Vodafone Idea has reached out to state-owned lenders Power Finance Corporation (PFC) and REC Ltd to help secure loans for medium-term funding, sources say. Senior leaders from Vodafone Idea and its parent company, Aditya Birla Group (ABG), recently met with officials from PFC and REC to discuss bridging a funding gap of ₹25,000 crore. This money is needed to cover the company’s capital expenses and maintenance costs for the next three years.
Although the telecom company hasn’t submitted a formal proposal yet, and the lenders haven’t actively considered the plan, talks are in progress.
Credit Rating: BB+ with Stable Outlook
While Vodafone Idea’s financial situation is a concern for the lenders, the company has assets that could be used as security for the loans. On June 4, Vodafone Idea informed the stock exchanges that its long-term bank facility rating had improved to BB+ with a stable outlook, indicating a moderate risk of default. Previously, it was rated B+, which suggested a higher risk of default.
The company is also in talks with the State Bank of India (SBI) for partial funding.

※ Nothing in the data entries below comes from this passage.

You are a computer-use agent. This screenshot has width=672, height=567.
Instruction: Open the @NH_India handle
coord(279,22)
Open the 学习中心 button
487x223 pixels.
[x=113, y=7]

SBI may lead a consortium of lenders to provide most of the required funding. Telecom, being classified as an infrastructure sector, allows NBFCs like PFC and REC to provide loans to companies in this sector, in addition to power and renewable energy projects.
Officials from ABG, PFC, REC, and SBI did not respond to queries.
Business Metrics and Financial Struggles
Vodafone Idea Ltd is jointly owned by Aditya Birla Group and the UK’s Vodafone Group, with the Indian government holding about a 24% stake. The telecom company’s board announced in February a plan to raise ₹45,000 crore through debt and equity. It managed to raise ₹18,000 crore through a follow-on public offer in April.
However, a September 6 report from Goldman Sachs warned of a potential 83% drop in Vodafone Idea’s stock price, causing the stock to fall by 8% to ₹13.83 on the BSE. On Monday, it closed at ₹13.2, down 1.2%.
Debt Burden and Future Prospects
Vodafone Idea carries a debt burden of ₹2 lakh crore, which includes dues to the government. With 200 million subscribers, the company still hasn’t launched 5G services. Some of the government’s debt may need to be converted into long-term bonds to ensure the company’s financial stability.
Earlier, Vodafone Idea proposed converting some dues into equity, as it did in February 2023 when the government converted ₹16,000 crore worth of interest on adjusted gross revenue (AGR) dues into a 33% equity stake, which has since decreased to 24% after the public offer.